First, I sat down and made a list of the kinds of emergencies that my family and I could face. This was a brainstorming session, and I didn’t question the probability of any event at this time. Yes, the list was extensive, and it includes black holes and alien invasion. To me it was important to consider the larger emergencies, because when you really think about them, a lot of the preparations you make for more intimate events like a fire or home invasion would be the same you would make for them.
My wife and I then picked the most likely events, and the easiest preparations, and made our plan. We’ve been at the plan for a few years, and we are steadily making progress. Here are some of the low hanging fruit, as it were, that we found we could do right away.
Make a printed telephone list.

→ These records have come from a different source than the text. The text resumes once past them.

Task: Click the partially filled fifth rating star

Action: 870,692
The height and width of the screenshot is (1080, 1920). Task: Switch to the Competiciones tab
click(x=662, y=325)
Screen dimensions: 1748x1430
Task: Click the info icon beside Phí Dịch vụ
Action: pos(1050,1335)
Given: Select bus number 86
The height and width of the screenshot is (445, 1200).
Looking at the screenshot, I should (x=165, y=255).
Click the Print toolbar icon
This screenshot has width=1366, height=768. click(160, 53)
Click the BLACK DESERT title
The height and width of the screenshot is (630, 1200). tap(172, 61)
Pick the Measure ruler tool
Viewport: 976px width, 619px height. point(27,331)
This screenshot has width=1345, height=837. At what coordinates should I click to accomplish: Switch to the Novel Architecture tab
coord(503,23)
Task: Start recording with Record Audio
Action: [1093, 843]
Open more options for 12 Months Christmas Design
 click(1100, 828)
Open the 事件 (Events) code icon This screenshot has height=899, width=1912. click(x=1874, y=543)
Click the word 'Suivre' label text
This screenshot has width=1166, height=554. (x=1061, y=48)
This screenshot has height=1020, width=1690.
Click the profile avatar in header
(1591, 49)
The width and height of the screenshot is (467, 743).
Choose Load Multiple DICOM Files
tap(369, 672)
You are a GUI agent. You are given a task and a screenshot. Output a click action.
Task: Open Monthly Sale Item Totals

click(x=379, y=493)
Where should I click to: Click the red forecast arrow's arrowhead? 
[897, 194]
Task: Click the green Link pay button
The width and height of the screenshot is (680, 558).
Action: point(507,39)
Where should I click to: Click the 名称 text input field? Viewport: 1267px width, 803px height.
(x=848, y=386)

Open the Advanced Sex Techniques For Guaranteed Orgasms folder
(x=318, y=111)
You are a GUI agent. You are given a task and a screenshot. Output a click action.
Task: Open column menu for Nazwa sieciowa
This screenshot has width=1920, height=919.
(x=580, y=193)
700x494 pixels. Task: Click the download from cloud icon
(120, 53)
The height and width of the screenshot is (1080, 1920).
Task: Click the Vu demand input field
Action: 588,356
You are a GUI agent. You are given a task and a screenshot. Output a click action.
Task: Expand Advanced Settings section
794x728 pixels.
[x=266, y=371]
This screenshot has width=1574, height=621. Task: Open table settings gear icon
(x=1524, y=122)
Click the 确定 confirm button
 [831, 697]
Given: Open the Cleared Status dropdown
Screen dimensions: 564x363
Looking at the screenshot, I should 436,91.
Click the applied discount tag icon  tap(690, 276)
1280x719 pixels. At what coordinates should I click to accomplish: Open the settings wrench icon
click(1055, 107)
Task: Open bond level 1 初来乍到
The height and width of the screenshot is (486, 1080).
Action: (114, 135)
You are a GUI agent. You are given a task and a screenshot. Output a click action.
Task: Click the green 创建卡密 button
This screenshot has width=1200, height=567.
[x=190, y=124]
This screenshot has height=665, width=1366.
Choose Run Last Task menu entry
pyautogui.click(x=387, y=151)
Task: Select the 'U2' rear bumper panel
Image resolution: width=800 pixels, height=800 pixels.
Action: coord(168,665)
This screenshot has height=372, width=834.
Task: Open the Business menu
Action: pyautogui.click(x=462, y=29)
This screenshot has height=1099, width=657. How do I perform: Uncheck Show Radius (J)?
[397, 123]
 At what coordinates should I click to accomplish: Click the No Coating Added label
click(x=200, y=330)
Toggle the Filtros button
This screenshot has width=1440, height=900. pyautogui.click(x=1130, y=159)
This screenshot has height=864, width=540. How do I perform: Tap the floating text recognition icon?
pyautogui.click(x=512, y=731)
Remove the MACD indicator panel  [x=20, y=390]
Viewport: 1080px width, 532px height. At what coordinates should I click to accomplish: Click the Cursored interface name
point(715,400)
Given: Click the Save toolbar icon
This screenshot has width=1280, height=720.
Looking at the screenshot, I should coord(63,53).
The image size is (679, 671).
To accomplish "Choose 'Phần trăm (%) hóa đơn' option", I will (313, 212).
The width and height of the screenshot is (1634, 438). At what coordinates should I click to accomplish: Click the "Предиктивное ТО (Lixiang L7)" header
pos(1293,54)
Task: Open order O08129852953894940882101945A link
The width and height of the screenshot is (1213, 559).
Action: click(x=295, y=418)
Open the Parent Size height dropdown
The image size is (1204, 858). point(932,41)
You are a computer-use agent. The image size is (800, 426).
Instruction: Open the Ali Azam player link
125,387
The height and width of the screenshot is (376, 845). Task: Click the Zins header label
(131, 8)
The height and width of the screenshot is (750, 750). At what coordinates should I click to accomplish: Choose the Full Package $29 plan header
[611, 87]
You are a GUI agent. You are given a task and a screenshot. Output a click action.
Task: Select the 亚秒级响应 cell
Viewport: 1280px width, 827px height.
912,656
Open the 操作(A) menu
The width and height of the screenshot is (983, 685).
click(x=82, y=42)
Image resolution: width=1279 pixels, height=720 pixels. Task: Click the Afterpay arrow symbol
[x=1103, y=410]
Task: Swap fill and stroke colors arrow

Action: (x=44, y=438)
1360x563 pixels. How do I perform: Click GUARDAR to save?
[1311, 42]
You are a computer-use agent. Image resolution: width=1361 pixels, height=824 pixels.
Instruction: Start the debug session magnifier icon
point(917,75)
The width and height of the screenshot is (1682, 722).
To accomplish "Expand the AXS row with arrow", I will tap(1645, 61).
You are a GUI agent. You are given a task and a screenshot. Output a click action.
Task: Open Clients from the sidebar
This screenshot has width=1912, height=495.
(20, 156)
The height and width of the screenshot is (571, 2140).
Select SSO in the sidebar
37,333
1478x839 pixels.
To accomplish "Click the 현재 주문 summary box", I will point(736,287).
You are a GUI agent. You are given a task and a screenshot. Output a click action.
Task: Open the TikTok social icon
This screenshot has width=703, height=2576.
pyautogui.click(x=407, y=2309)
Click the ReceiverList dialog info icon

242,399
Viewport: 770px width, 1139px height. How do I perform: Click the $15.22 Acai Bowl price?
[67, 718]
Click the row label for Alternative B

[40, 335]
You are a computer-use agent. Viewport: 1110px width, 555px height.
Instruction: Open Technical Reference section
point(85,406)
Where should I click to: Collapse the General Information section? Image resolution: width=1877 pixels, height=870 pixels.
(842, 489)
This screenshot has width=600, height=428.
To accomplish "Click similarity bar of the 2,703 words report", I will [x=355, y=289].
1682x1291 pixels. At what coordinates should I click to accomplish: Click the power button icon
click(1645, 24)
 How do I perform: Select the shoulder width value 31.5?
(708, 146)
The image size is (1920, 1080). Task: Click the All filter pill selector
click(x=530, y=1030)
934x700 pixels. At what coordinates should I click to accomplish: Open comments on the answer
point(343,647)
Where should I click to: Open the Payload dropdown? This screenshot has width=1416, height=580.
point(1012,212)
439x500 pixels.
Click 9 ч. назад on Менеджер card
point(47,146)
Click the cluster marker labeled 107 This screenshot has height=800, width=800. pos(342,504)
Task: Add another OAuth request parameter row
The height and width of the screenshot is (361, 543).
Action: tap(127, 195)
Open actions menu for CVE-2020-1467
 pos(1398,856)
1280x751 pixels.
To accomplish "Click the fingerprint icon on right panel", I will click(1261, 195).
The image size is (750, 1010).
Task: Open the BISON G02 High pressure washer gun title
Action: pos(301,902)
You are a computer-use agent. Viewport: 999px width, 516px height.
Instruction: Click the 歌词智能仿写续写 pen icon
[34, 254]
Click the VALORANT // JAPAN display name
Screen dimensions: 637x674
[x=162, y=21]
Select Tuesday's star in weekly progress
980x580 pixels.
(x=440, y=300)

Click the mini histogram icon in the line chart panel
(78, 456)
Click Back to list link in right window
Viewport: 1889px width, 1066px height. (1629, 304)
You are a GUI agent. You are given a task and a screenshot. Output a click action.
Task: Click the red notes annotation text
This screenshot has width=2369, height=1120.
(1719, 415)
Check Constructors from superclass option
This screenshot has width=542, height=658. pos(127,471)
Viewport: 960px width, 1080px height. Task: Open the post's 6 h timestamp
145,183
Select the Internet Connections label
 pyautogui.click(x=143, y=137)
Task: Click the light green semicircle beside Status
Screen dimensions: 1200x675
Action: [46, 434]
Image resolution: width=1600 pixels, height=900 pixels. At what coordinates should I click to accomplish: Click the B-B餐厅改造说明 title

We found that we were all relying on our cell phone address books for contact information, but, if we lost our cell phones in an emergency, that information is lost, too.
Make sure there is a family member or friend outside your immediate area who will agree to be a contact for everyone, if necessary. This came from some reports during Katrina and other emergencies, where local communications were impossible, but where people could call or email someone outside the affected area.
Make sure you have a texting plan on your cell phones. This is because text messages are sent by a different method than cell phone calls, using the carrier signal that the cell phone tower uses to keep track of where your phone is. Even if the all cell phone circuits are busy in an emergency, it may be possible to send short text messages. Make sure everyone knows short messages they can send quickly.
Make sure your guns are locked up away from any children. They should not only be out of reach, but out of the prying eyes. Our kids never knew where I kept our pistol safe until they were old enough and they were trained how to use them. Make sure all the responsible adults in your household are trained, and know how to access them.
Practice. Just as you should have fire drills, practice other kinds of drills – tornado drills, earthquake drills, home invasion drills. When you are out in public, always stay alert (Cooper’s Condition Yellow at a minimum), and practice finding the quickest path to safety.